Ma c’è una cosa di cui pochi parlano, alcuni fingendo di ignorarla, è che Orioles dal 2006 è il direttore responsabile di Telejato, dopo l’abbandono di Francesco Forgione, nominato in quella data Presidente della Commissione Antimafia. Ha seguito tutta la vicenda che ha coinvolto prima l’ufficio misure di prevenzione del tribunale di Palermo diretto da Silvana Saguto, poi le vicende giudiziarie di Pino Maniaci, ed è stato tra i pochissimi a non associarsi al coro di facili condanne cantato dai giornalisti italiani. Ha condiviso pertanto le varie denunce per diffamazione piovute sul capo di Maniaci, ma anche su quello di chi sta scrivendo, dando carta bianca e non cambiando una virgola di quello che abbiamo pubblicato.

E quindi un giornalismo di frontiera, una linea di riferimento, che è quella della lotta alla mafia e al malaffare che ci sta dietro, una penna che scrive con maestria, con la melodia di uno strumento musicale, o con l’urlo di un lupo solitario, attraverso una perfetta padronanza delle tecniche comunicative.

Riccardo Orioles è anche autore di due preziosi libri: “Allosanfan” (Melampo editore), “in cui racconta le vicende più incandescenti degli ultimi decenni, nella Sicilia che vive le tragedie della mafia e le farse del potere. E poi, l’Italia che passa da prima a seconda Repubblica e che si divide come in un derby impazzito sui giudici e sulla legalità. O che scopre il razzismo nella sua pancia ormai”. L’altro libro è “Memoria” (edizioni Mar di ponente), una serie di flash dal 1986 al 2005, cioè in una fase in cui “oltre a scrivere poesie racconti e fiabe c’era pure da combattere la mafia, mettere in piedi giornali di sinistra, dar fastidio ai caporioni di allora, organizzare movimenti e partiti, scoprire nuovi modi di fare giornalismo e tutto il resto. È stata una faccenda abbastanza complicata perché a quei tempi i poeti non erano, come adesso, finanziati dal Pianeta e non lo erano nemmeno i giornalisti di sinistra – non almeno quelli seri. In piu’, c’era da organizzare un casino di traslochi, dapprima da una casa all’altra, poi da una casa a una camera d’affitto e infine da una camera d’affitto alla strada”.

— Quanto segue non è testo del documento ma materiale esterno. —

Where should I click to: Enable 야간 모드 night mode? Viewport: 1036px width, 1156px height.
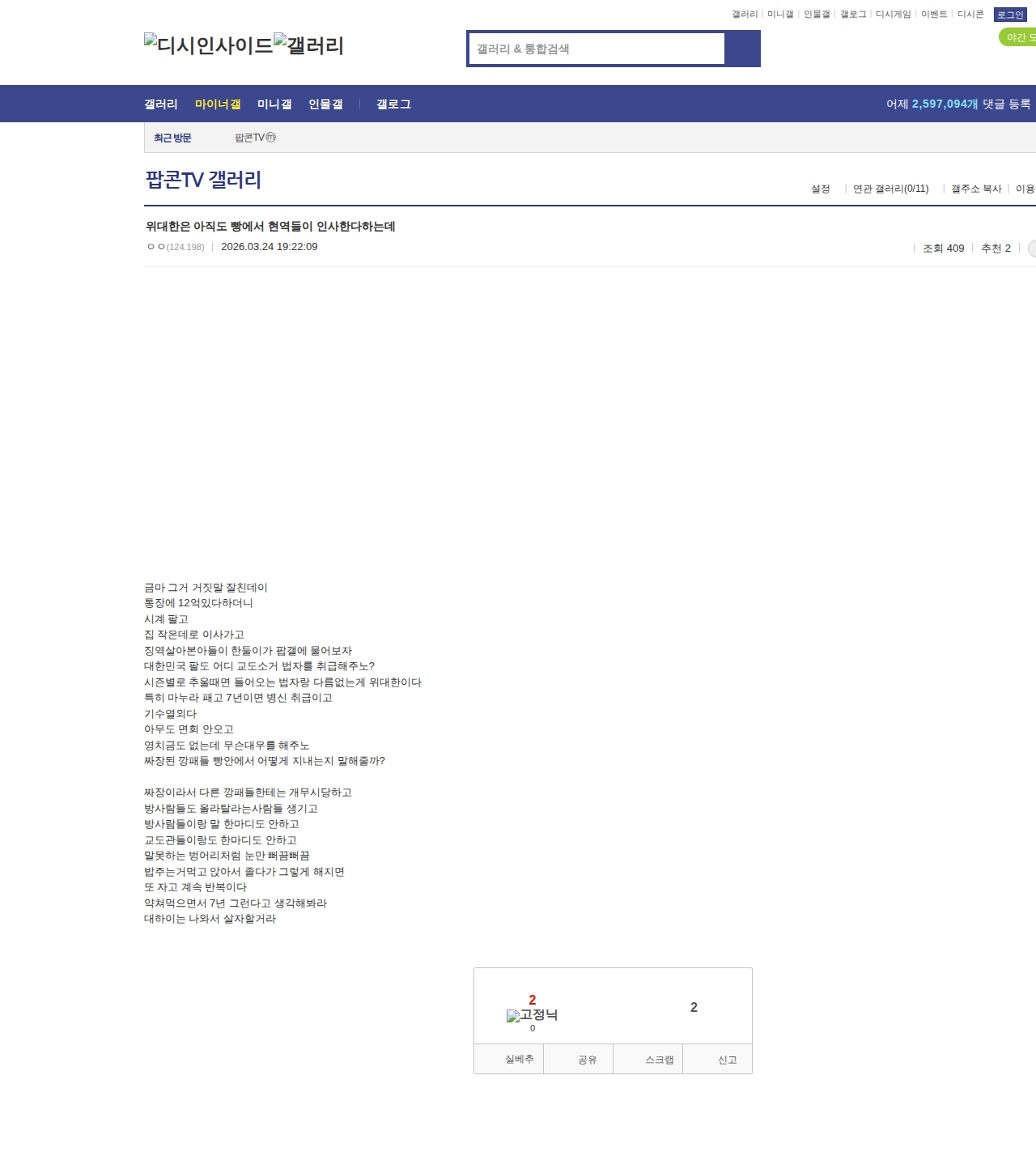tap(1017, 36)
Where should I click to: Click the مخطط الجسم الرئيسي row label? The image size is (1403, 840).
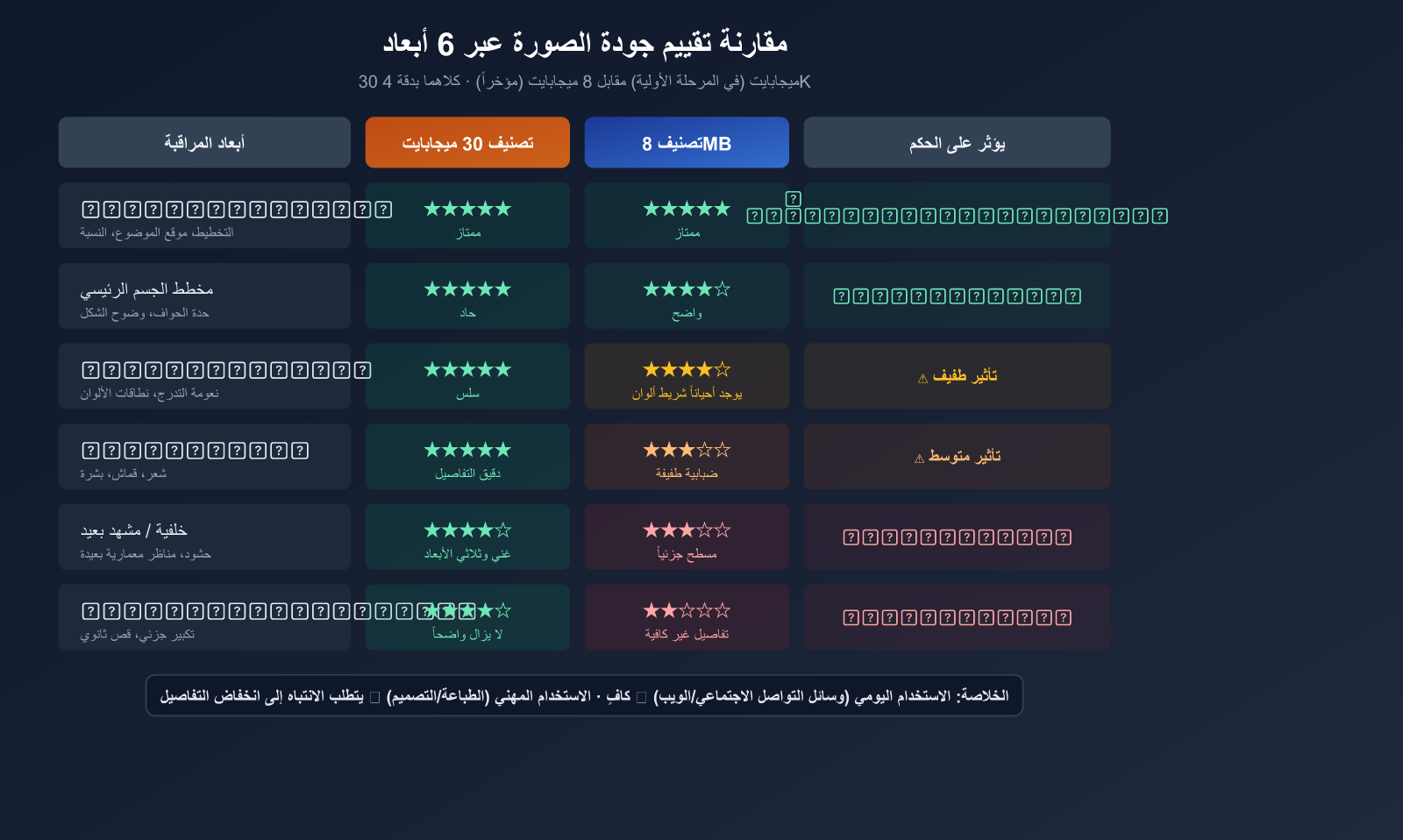pos(147,289)
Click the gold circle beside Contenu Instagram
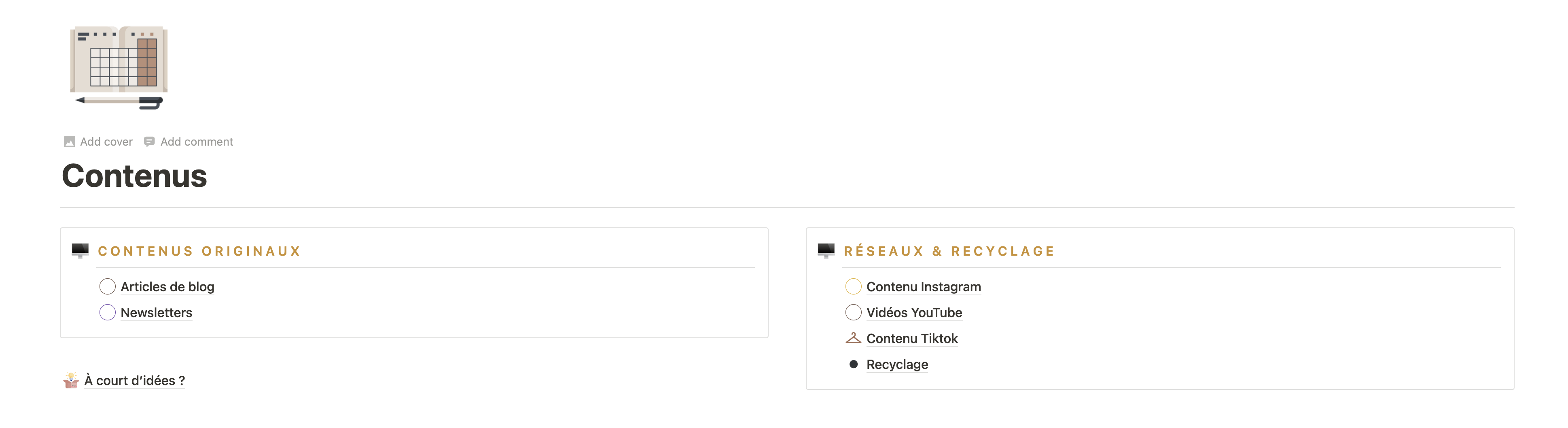 854,286
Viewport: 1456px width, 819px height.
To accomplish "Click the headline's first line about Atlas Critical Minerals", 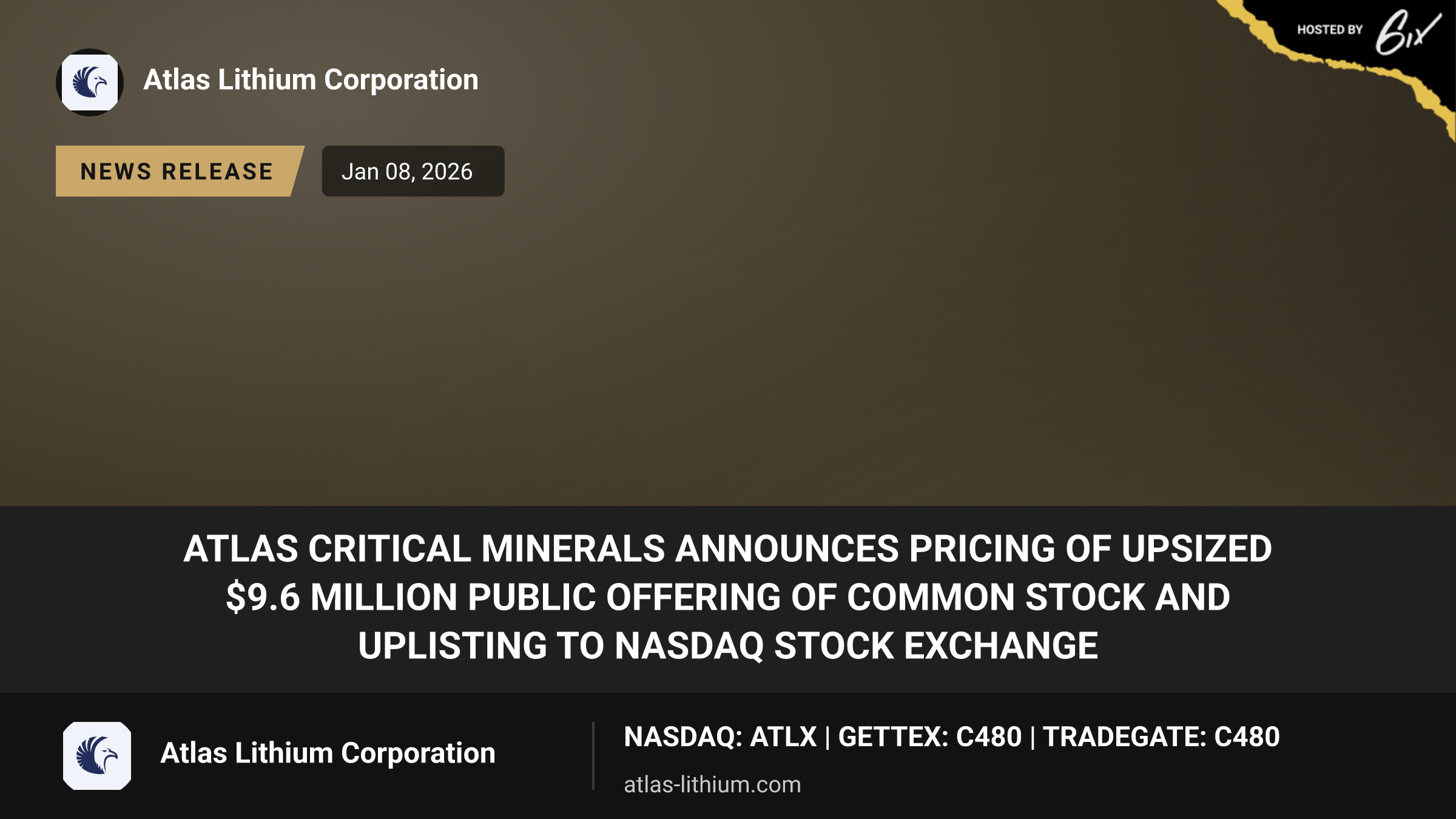I will 727,549.
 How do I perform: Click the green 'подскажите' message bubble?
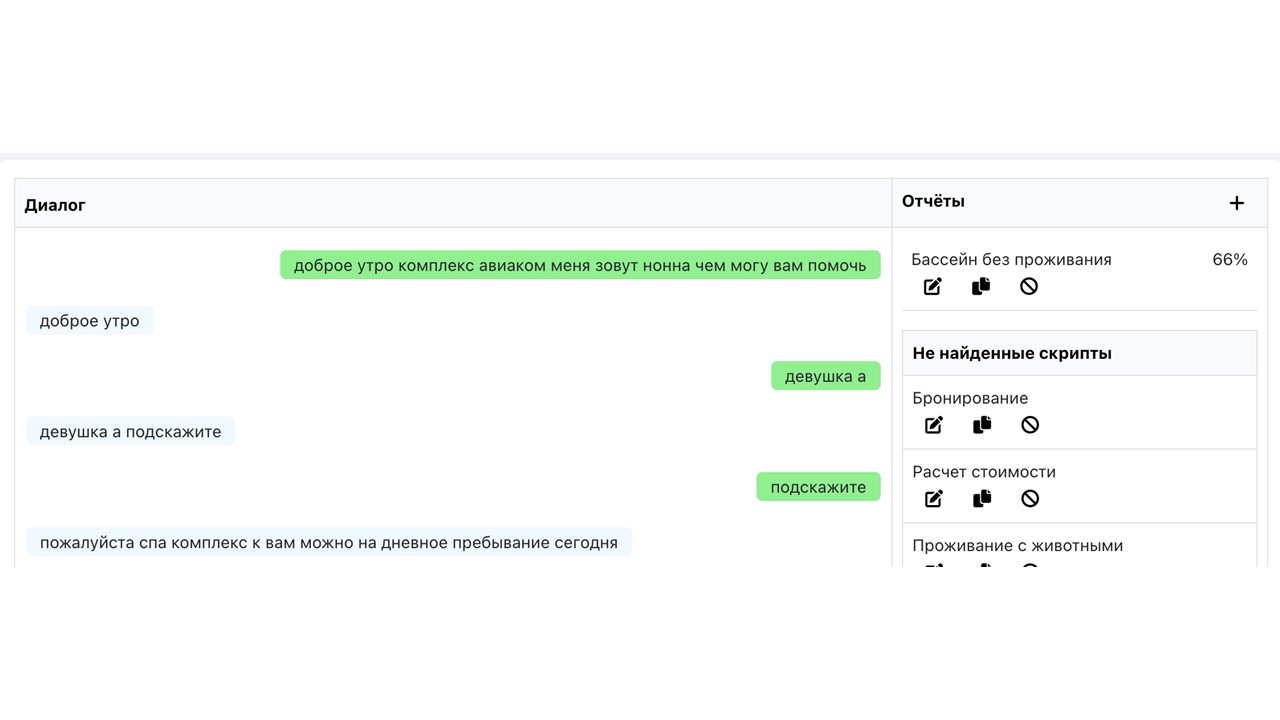pos(818,487)
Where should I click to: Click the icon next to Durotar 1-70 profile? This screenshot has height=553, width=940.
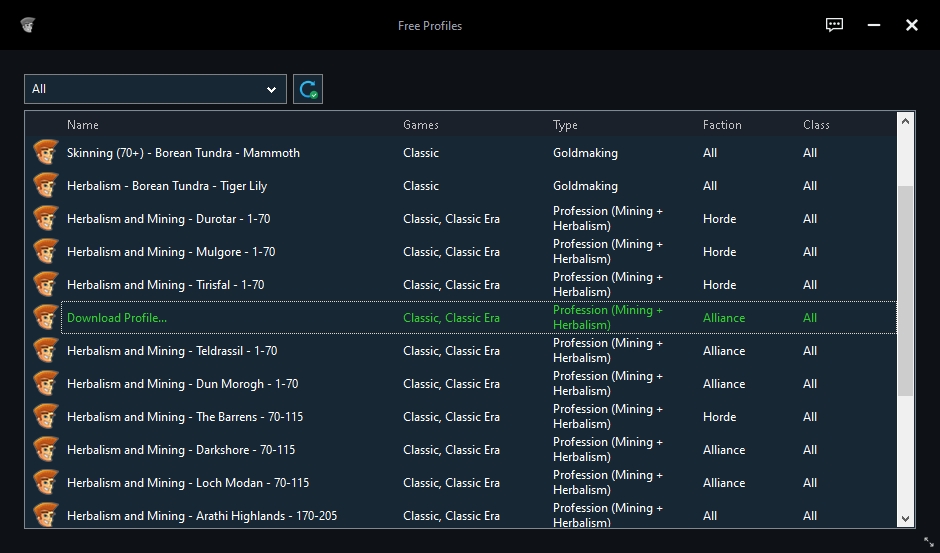click(45, 219)
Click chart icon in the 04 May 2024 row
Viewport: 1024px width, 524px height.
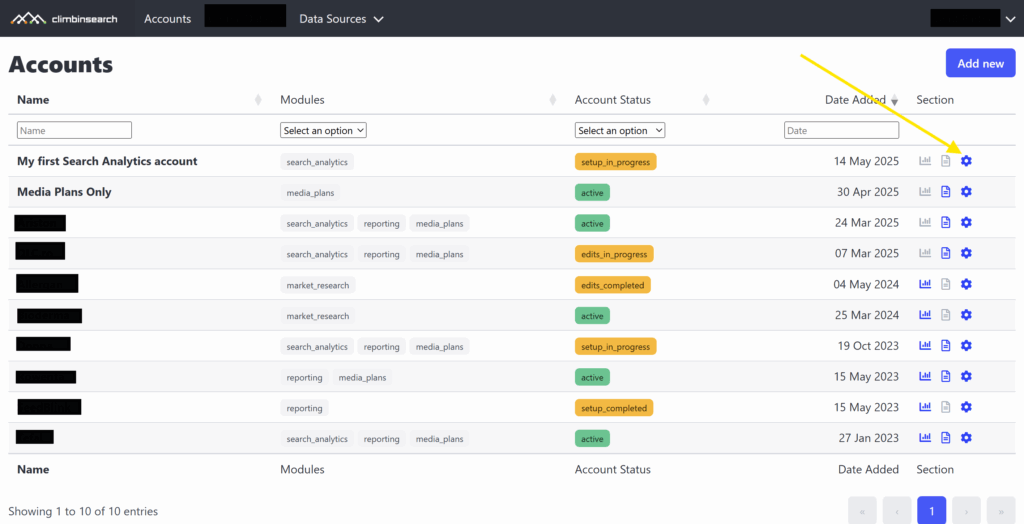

Con la sua pipa, la sua barba arruffata, il suo arrancare con il bastone, il suo cappello d’altri tempi e il suo vestiario demodè, Riccardo è un personaggio unico, uno dei tanti figli di quella Sicilia capaci di esprimere sentimenti, narrare storie, organizzare lotte e agitazioni, a cui la mafia non è riuscita a chiudere la bocca. Uno che si porta dentro e che ha scritto sulla sua testata giornalistica la frase di Giuseppe Fava: “A che serve vivere se non si ha il coraggio di lottare”?
Ciao Riccardo, in compagnia di Pippo Fava e di Peppino Impastato ci aspettano ancora cento, mille, diecimila passi da percorrere insieme.